## Problem set
**a.** Rewrite the passage about Nancy from "One of the most" to "response to books.", replacing "muddle" with "jumble".
**b.** Summarize the passage about Nancy in two sentences.
**c.** Continue the passage about Nancy from the point where it stops.

## Excerpt
┄┄┄┄┄┄┄┄┄┄

One of the most interesting things about Nancy is her synasthaesia.   Words, letters and musical notes all have an ascribed colour, to the extent that music is difficult for her to listen to, being an overly complex muddle of colours.  She tries her youthful hand at art, but without the immediate success she craves; she then bends her sense of colour towards writing, exploring the literary world with a view of colour shaping her response to books.

Nancy embodies the solipsism of the child and adolescent.  As a child, disembodied voices read to her, speak to her; adults are barely named, there are occasional references to “the family”, but not to her parents as individuals.  Most of the girls at her school are a uniform mass; the teachers have names, but are just as uniform.  Out in society as a young woman, she is disappointed by the shallowness and conventionality.   Her inwardness is profound: every experience, every line read and place seen, is viewed through the prism of her own self.  This occasionally makes her irritating, although the writing of this inwardness is cleverly sustained and grows with Nancy, adjusting its focus according to her age.  The characterisation of Nancy – and she really is the only character – is consistent, with colour and depth.  However, to really enjoy this book you have to like Nancy, and I’m not really sure that I did: discontented and privileged, with no idea of her own privilege but every idea of the obstacles in her way, she is a convincing adolescent but not an attractive one.

┄┄┄┄┄┄┄┄┄┄

## Records shown
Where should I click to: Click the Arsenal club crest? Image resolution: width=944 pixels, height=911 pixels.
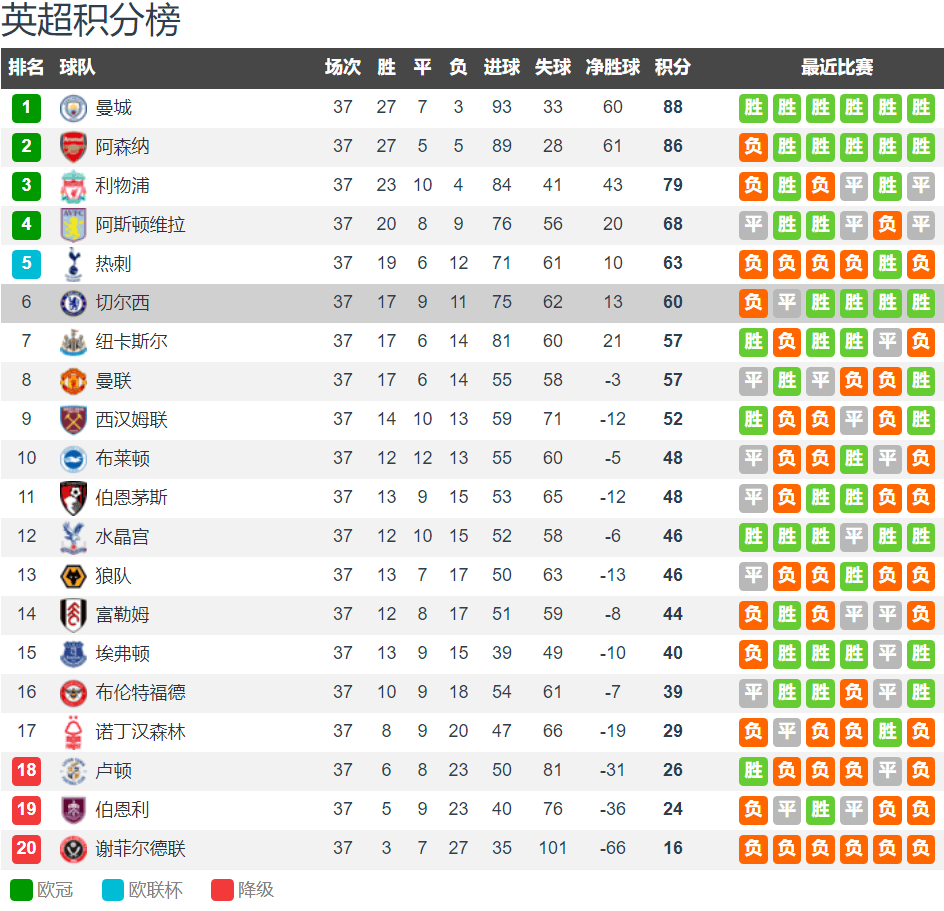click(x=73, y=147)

┄┄┄┄┄┄┄┄┄┄

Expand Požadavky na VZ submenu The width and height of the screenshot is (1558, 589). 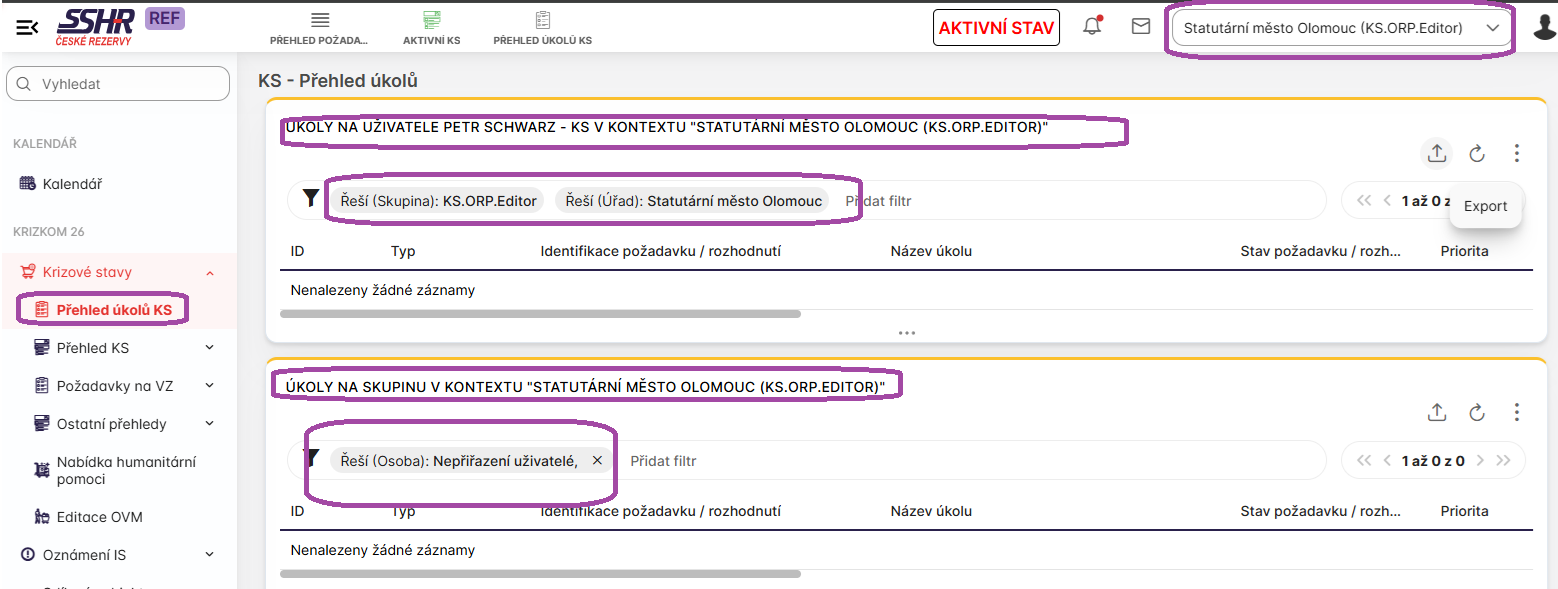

┄┄┄┄┄┄┄┄┄┄

## Set of answers
**a.**
One of the most interesting things about Nancy is her synasthaesia.   Words, letters and musical notes all have an ascribed colour, to the extent that music is difficult for her to listen to, being an overly complex jumble of colours.  She tries her youthful hand at art, but without the immediate success she craves; she then bends her sense of colour towards writing, exploring the literary world with a view of colour shaping her response to books.

**b.** Nancy has synesthesia that gives words, letters and musical notes their own colors, and this sense of color shapes her attempts at art and writing and her response to books. She is portrayed consistently as a deeply inward, discontented and privileged adolescent who is convincing but not attractive, which leaves the reviewer unsure about liking her.

**c.**
Development is often cited as an early lesbian work, but you have to look quite closely to detect any sense of this.  It helps to know that Bryher was influenced by Havelock Ellis's Sexual Inversion, and uses Ellis's definition of lesbian characteristics to inform her portrait of Nancy, such as her rejection of feminine norms, her sense of separateness, her highly developed intelligence and sensitivity to art and nature.   Development and its sequel Two Selves are available in a single-volume version, as is some of Bryher's later historical fiction.  Her memoirs - which given her long life, complicated relationships and network of friends ought to be decidedly juicy - seem unfortunately to be out of print.